The specification of this type contains three elements:

  • The first two lines are models. They represent the type t in the logical domain. capacity is an immutable model of type int representing the maximum length of the data-structure, and contents is a mutable set representing its contents. Note that Set.t references a logical set provided by Gospel's standard library. Models don't give any information on the actual implementation of t.
  • The last line is a clause denoting a type invariant. At all times, values of type t should contain less elements that their maximum capacity.

Type specifications can contain models, invariants, and mutability information.

Type specification syntax
type_specification = "ephemeral"? model-clause* invariant-block?
model-clause = "mutable"? "model" identifier ":" type_expression
invariant-block = "with" identifier invariant-clause+
invariant-clause = "invariant" expr

Models

Type models are logical projections of OCaml types.
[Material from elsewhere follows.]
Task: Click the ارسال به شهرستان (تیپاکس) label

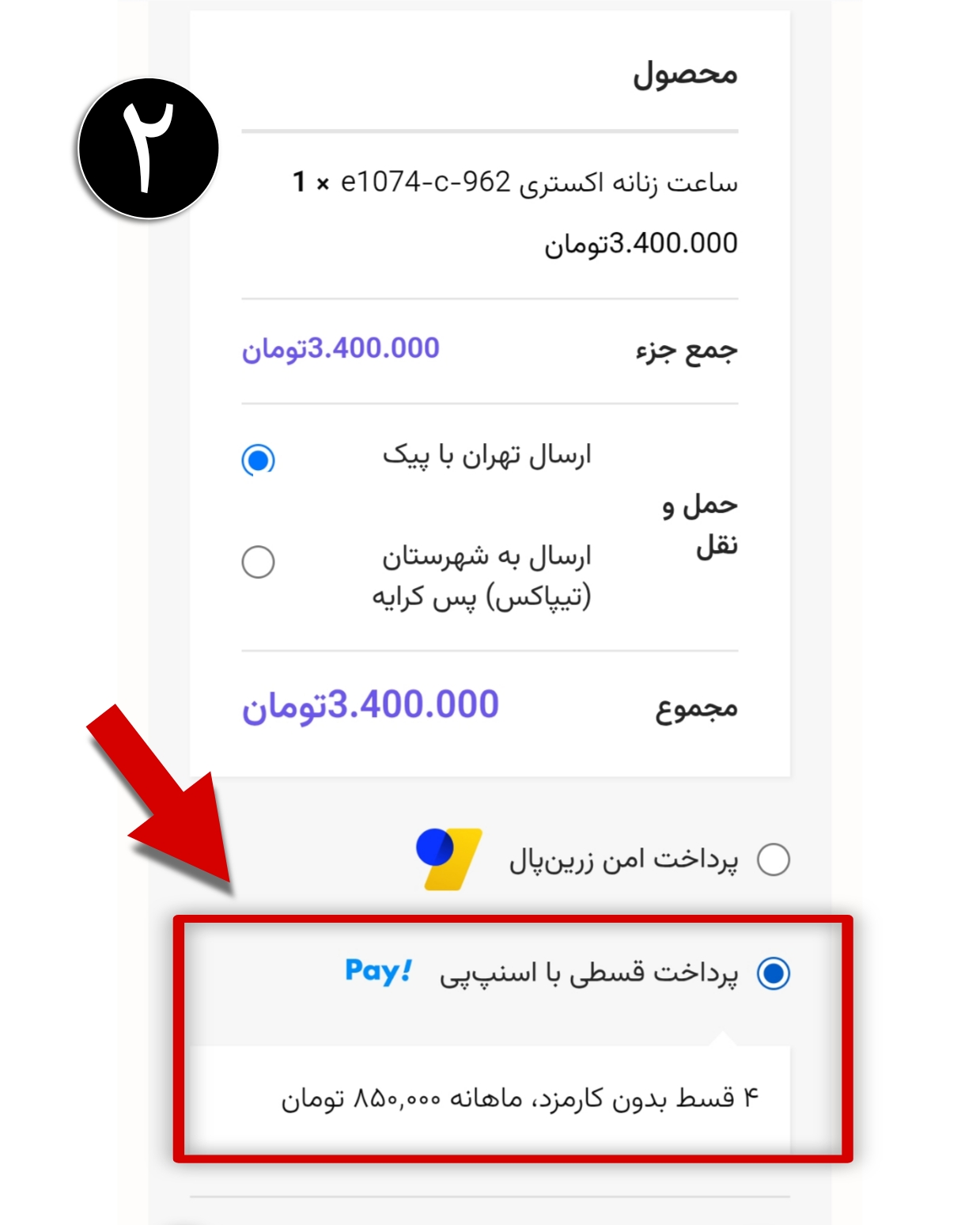Action: (x=482, y=576)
They help specify the type invariants and contents at several locations of the program, without actually exposing them and leaking implementation details.

The keyword model is used to introduce a new model. It may be preceded by the keyword mutable to denote that the model may be mutated during the execution of the program, e.g., by a function call. It's followed by a type-annotated name for that model in a fashion similar to OCaml's record fields.

type 'a t
(*@ model capacity: int
mutable model contents: 'a Set.t
with t invariant Set.cardinal t.contents <= t.capacity *)

Mutable Types

Gospel lets you specify when a type may contain some mutable state by using the keyword ephemeral in its annotation:

type t
(*@ ephemeral
model capacity: int *)

Of course, a type that has a mutable model is considered mutable, so the ephemeral may be omitted whenever at least one declared model is mutable.

tip

Only use ephemeral when there is mutability that cannot be guessed otherwise.

Invariants

Type annotations may also contain invariants that hold at every function's entry and exit point that manipulates their values. Formulae expressing these properties may be added after the invariant keyword. The with keyword introduces a name for a value of the type being specified:

type 'a t
(*@ model capacity: int
mutable model contents: 'a Set.t
with t invariant Set.cardinal t.contents <= t.capacity *)

Note that functions may break these invariants internally, but they must restore them so that they still hold at the function exit.